7/17/2020 Hong Kong (International Christian Concern) – A phishing campaign that targeted the leaders of the Hong Kong Catholic Church in May was recently traced to hackers employed by the Chinese government. According to a malware analyst, the campaign involved a malware sample “typically associated with Chinese state groups.” The malware files made use of a “lure document,” associated with the Catholic church, including communications from Vatican officials and news articles from the Union of Catholic Asian News. As the legitimate documents load, malware is installed, allowing the attacker remote access and full control of the victim’s computer.
Amidst increasing tension surrounding the new National Security Law allowing authorities to crack down on the widespread pro-democracy protests, it is unsurprising that the Chinese government would target the Catholic Church in Hong Kong. The Chinese Communist Party (CCP) has been at odds with the Catholic Church since the two broke diplomatic ties in 1951 and the CCP began appointing Catholic bishops in mainland China. Because the leadership structure of the Roman Catholic Church derives authority from the Pope in Rome, the Catholic Church was seen as a threat to the “fledgling” communist party. Though relations between the CCP and the Vatican were resumed in the early 2000s, the two are still “on thin ice.”
In September of 2018, the CCP and the Vatican signed an “agreement of collaboration” that included the Catholic Church of Hong Kong. Under this agreement the Pope regained his traditional power to appoint bishops, though these appointments were still subject to CCP approval. This arrangement is up for renewal this September, and is alleged to be the reason that many Hong Kong Holy See officials have refrained from showing public support of protestors. In recent months, several leaders within the Catholic Church have taken stances favorable to, or at least permissive of, the CCP, including the Archbishop of Hong Kong, Paul Kwong.
Despite the threat posed to religious liberty by the National Security Law and widespread international criticism, Archbishop Kwong has defended the legislation, stating that it is not an “expression of Christian charity but of anti-China sentiment.” In a letter to the Church Times, Kwong stated that he welcomed the new law as “necessary for our wellbeing” as a result of “wider violence” and acts by protestors that “cannot be tolerated in any country.” He has insisted that the law poses no threat to religious freedom, though many of his colleagues in Catholic leadership have disagreed, including the former bishop of Hong Kong, Cardinal Joseph Zen Ze-kiun and Auxiliary Bishop Joseph Ha.

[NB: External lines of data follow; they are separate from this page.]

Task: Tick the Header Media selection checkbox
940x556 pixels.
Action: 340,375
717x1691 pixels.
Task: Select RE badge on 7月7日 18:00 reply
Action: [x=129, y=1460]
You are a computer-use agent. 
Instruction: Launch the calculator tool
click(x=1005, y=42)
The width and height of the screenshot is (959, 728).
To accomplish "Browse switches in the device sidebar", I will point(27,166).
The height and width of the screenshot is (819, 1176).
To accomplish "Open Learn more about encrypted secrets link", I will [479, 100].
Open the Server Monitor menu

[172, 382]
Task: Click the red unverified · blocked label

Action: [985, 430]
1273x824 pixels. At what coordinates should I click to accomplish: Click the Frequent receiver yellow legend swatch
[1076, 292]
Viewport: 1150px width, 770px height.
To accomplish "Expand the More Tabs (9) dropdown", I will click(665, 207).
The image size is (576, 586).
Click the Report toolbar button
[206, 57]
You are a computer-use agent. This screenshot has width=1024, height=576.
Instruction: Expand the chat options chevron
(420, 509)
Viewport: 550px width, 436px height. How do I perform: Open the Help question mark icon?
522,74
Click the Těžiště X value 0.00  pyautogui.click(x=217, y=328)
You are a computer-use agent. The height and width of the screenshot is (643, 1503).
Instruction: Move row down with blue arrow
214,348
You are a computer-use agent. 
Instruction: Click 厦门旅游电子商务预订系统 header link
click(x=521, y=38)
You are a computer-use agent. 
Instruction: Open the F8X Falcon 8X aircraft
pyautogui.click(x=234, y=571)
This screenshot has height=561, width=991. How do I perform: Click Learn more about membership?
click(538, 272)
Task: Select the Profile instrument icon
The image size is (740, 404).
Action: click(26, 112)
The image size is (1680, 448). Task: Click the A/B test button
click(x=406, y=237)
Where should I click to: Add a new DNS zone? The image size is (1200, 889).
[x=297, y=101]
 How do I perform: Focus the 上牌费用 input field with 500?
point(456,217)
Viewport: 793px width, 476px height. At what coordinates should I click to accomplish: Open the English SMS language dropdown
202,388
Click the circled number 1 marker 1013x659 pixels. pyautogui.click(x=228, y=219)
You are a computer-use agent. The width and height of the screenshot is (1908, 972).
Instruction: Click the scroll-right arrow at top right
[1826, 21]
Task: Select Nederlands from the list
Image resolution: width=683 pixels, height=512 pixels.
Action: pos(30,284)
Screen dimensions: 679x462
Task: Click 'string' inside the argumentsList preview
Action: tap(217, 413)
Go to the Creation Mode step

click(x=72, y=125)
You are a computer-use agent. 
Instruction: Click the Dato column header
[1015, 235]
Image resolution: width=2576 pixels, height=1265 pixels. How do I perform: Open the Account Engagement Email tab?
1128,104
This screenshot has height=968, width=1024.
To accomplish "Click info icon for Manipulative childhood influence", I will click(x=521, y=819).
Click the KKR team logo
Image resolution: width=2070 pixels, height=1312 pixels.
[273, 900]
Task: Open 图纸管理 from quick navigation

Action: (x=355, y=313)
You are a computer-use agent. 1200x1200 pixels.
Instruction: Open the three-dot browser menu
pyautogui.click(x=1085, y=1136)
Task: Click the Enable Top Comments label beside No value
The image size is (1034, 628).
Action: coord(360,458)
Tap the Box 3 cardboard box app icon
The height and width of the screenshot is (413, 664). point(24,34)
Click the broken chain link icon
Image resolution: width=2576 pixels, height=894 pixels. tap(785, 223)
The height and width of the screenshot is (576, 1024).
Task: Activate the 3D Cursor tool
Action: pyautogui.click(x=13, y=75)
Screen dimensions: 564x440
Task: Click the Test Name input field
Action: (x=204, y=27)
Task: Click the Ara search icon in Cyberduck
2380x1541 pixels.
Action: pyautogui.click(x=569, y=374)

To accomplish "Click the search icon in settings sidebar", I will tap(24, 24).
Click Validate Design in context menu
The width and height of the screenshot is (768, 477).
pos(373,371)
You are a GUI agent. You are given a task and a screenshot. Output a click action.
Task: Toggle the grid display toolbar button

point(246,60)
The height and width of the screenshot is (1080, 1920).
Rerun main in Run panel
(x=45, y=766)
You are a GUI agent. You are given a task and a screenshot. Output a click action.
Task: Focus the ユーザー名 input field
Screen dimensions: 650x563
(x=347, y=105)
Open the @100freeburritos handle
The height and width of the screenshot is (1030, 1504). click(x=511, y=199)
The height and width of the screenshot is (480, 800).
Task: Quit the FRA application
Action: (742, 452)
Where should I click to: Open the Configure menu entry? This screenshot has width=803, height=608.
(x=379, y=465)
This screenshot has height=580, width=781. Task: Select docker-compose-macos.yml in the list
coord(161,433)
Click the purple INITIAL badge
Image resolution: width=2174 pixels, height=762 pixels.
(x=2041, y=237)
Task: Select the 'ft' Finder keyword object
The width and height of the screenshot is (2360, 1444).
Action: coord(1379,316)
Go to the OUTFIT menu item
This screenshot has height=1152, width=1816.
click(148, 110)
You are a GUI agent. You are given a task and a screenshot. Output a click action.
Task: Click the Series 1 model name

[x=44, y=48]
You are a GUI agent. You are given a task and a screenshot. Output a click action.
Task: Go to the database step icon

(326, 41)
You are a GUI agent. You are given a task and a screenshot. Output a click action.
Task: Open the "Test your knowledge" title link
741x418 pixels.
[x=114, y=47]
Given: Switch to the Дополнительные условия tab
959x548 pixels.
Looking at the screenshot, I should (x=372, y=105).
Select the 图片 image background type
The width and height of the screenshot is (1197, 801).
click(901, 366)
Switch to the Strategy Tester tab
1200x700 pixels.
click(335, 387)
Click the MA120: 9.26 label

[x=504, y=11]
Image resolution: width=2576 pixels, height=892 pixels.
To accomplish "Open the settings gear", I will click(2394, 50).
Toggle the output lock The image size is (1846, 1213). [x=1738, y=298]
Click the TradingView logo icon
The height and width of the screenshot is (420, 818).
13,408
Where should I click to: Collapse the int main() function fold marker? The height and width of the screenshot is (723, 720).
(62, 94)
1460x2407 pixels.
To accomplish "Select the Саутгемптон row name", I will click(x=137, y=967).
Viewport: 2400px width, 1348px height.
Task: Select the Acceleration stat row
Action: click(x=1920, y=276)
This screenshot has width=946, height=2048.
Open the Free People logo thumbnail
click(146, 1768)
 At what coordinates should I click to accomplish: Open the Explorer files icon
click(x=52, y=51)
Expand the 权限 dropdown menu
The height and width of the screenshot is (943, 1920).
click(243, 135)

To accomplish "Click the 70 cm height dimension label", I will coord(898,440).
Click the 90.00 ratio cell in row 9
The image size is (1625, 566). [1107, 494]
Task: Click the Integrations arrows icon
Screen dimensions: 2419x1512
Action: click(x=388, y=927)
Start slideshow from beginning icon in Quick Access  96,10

Yet, Kwong is not the only leader in the Catholic Church in Hong Kong who has begun to publicly express such increasingly pro-CCP opinions. Following a summoning to the Liaison Office in June, the apostolic administrator of Hong Kong, Cardinal John Tong, began making public statements in support of the law, stressing the need for unity. These comments stand in stark contrast to the statements he made in 2019, pleading for the government to “listen to the voices of the people” during the protests. Other Christian leaders have been forced to withdraw statements against the law. A previous article from ICC has discussed the Pope’s own omission of planned comments calling for the protection of religious freedom in Hong Kong from a public address.
An increase of support for Beijing by the Catholic clergy makes sense in light of the threat posed by the CCP. The Catholic Church in Hong Kong, by merit of its ties to Rome, is fundamentally at risk of being considered as a participant in collusion with a “foreign institution.” This fact, as one Catholic lawyer in Hong Kong explained, “can easily be used to target and penalize…the Catholic diocese which receives instruction and directions from the Vatican… The churches can be ordered to disband and their assets confiscated if they breach the law.” With the agreement between the CCP and the Vatican set to expire in September, Catholics in Hong Kong are at risk. As a result, religious freedom in Hong Kong should continue to be a concern of US policymakers in communications with China.